- _Work order_: Copy out the entries that follow exactly, leaving every picture behind.

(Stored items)

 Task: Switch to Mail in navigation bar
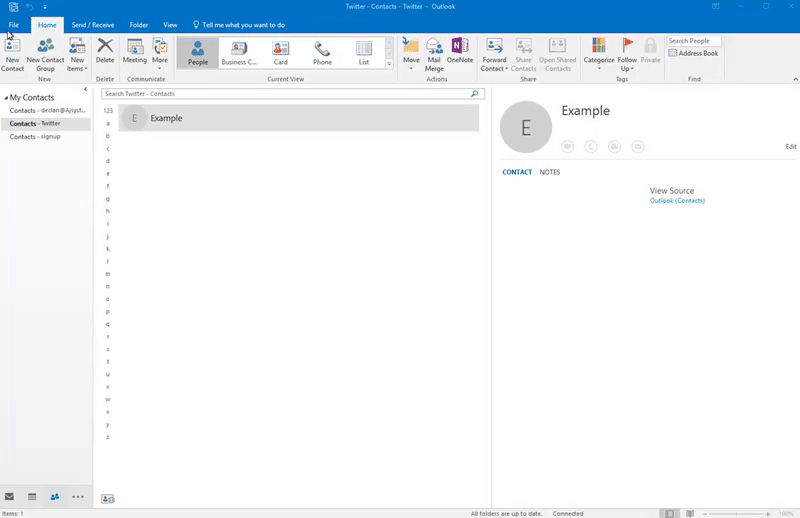click(x=10, y=496)
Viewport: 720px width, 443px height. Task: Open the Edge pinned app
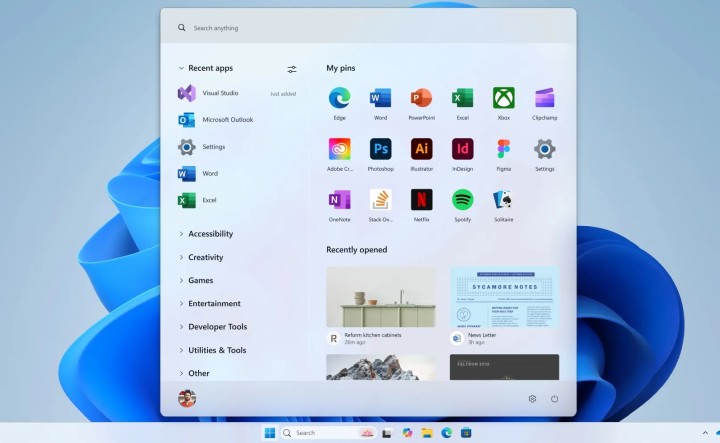coord(340,98)
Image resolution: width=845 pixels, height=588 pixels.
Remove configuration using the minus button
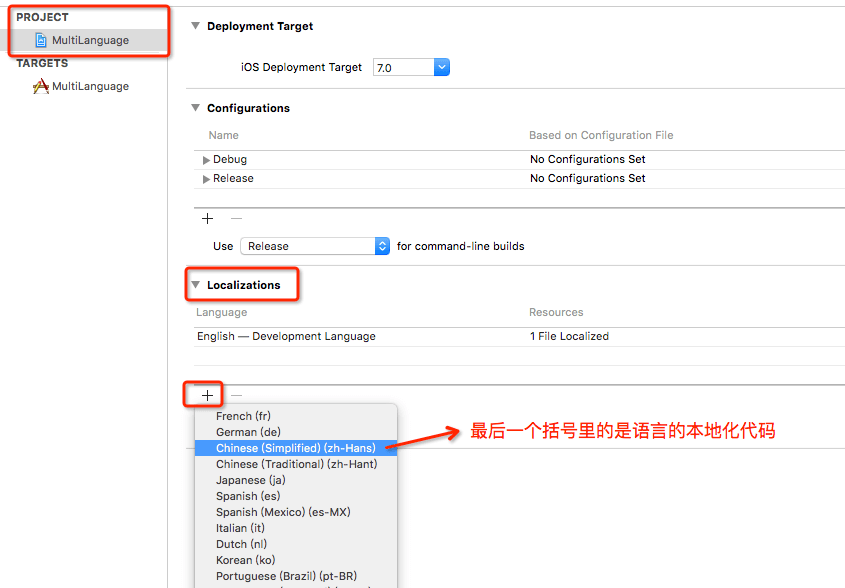pyautogui.click(x=237, y=218)
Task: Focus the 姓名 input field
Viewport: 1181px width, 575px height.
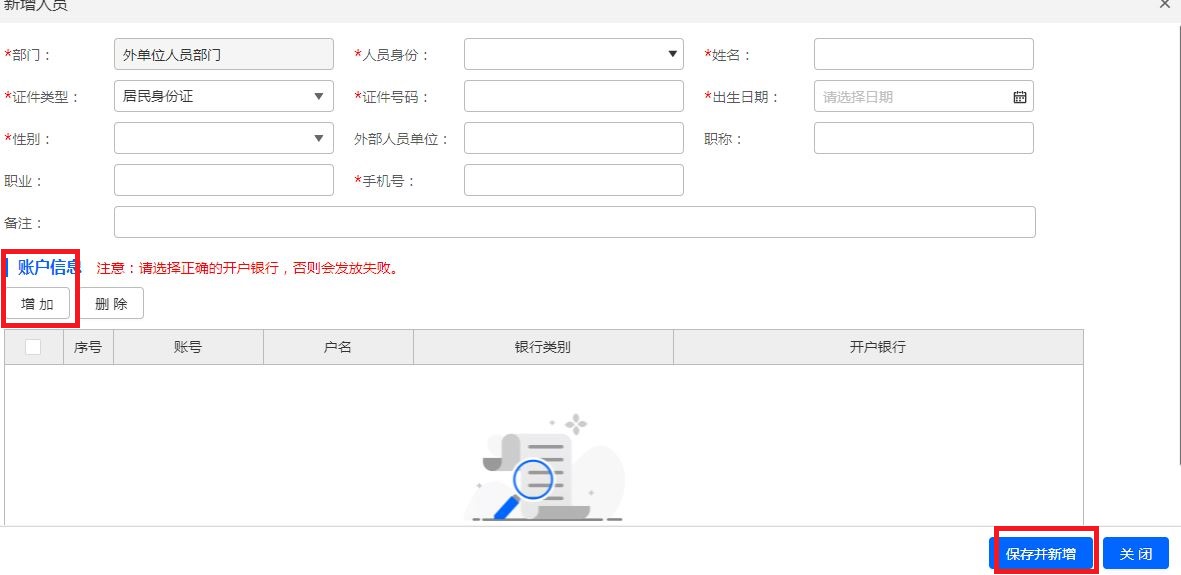Action: coord(922,54)
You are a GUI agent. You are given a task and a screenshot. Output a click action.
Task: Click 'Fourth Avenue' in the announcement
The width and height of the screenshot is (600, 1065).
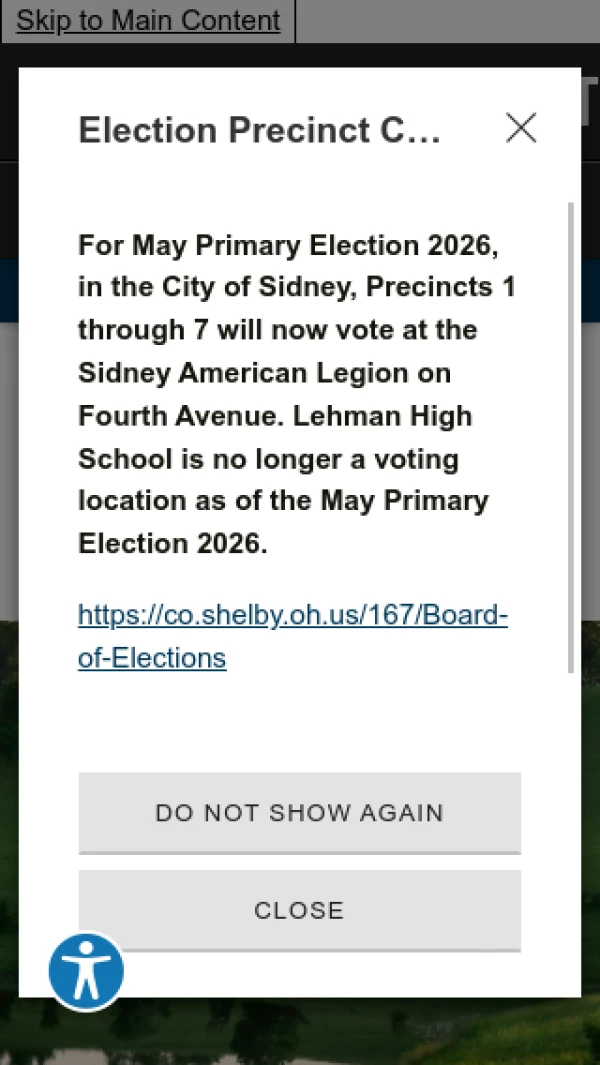click(x=179, y=416)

- _Solution for this exercise_:
 Task: Switch to Mail in navigation bar
click(x=10, y=496)
Viewport: 720px width, 443px height. Task: Open the Edge pinned app
coord(340,98)
Image resolution: width=845 pixels, height=588 pixels.
Remove configuration using the minus button
pyautogui.click(x=237, y=218)
Task: Focus the 姓名 input field
Viewport: 1181px width, 575px height.
Action: coord(922,54)
You are a GUI agent. You are given a task and a screenshot. Output a click action.
Task: Click 'Fourth Avenue' in the announcement
The width and height of the screenshot is (600, 1065).
click(x=179, y=416)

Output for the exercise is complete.